Does the form of cyberterrorism Clarke refers
to represent a new type of cyberthreat, or are people just
more aware of dangers that have been with us for some time?
Vatis: The threat that Richard Clarke
is talking about is not new at all. What's different today
is mainly the general awareness of the threat, because we've
seen so many instances involving destructive worms and viruses,
denial-of-service attacks and intrusions for malicious purposes.
But the general idea that we're vulnerable to sophisticated
attacks beyond mere script kiddies is not new. You can go
back to the mid-'80s and the Cuckoo's Egg case, which involved
four hackers from what was then West Germany stealing information
from Defense Department networks to sell to the KGB.
Raines: From my perspective, being in
charge of my company's network security, it doesn't make any
difference what the motive of an attacker is, whether he's
out to deliver a political message, steal funds from my company
or launch a cyberattack against the critical infrastructure
of the U.K. or the United States.
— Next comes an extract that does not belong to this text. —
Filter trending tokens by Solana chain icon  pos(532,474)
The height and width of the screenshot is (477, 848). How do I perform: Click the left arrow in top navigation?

I'm here to protect the
network, and I'm going to exercise the due diligence needed
to do that regardless of the motive.
From
left to right: Chris Wysopal, security consulting professional;
Michael Vatis, cyberterrorist guru; John Pescatore, security
research authority; Paul Raines, Barclays Capital's
guardian; Mike Hager, Oppenheimer Funds' protector.
Wysopal: If there are a lot of people
motivated out of terrorism to do something, the threat level
increases. Maybe they've got more resources and they're more
sophisticated, so you need to spend more money and more resources
to secure things.
Hager: With the limited resources most
companies have to address computer security issues, we have
to concentrate on the laws of probability vs. possibility.
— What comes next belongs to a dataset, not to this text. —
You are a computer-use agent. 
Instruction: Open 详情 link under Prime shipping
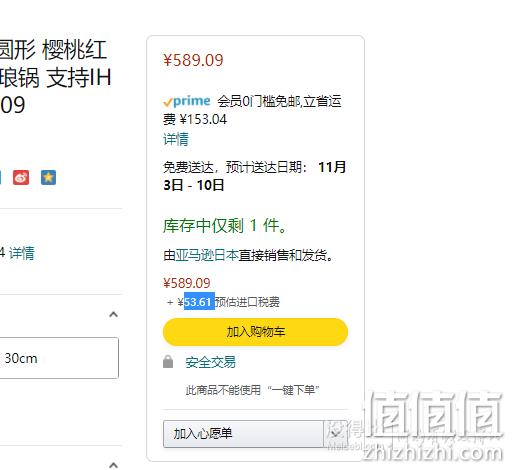(x=176, y=139)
That really limits us a lot of times in what areas we look
at. Where are the threats coming from, which ones are valid,
what can we document, what can we track, what can we actually
show?
Pescatore: Right, and a lot of it also
has to do with who you're going to call for help. A bank has
certain levels of protection it takes against bank robberies,
but it doesn't try to protect itself if a tank pulls up in
front of the bank. If it's an act of warfare, that's where
national governments get involved. So I think there's a lot
of disservice going on when we try to lump 14-year-olds launching
viruses with cyberterrorism, and use that word terrorism,
which we would typically expect government to be involved
in responding to and protecting us from.
Wysopal: The problem is the government
doesn't have a capability to defend against information warfare
because the infrastructure is owned and operated by private
industry. This is new territory for us, where neither private
industry nor the government has a capability to protect against
information warfare.
Vatis: I don't think we can have a model
where we say: "The private sector will take care of things
itself when it's just a crime or a hacktivist, but the government
needs to take responsibility when it's an information warfare
attack." Again and again we see in actual incidents that you
don't know what you're dealing with when you first have an
unauthorized intrusion.
How effective have government efforts been
in addressing this security issue?
Pescatore: What's been effective has
been raising the consciousness of security as an issue in
front of CIOs and CEOs as far as the commercial infrastructure.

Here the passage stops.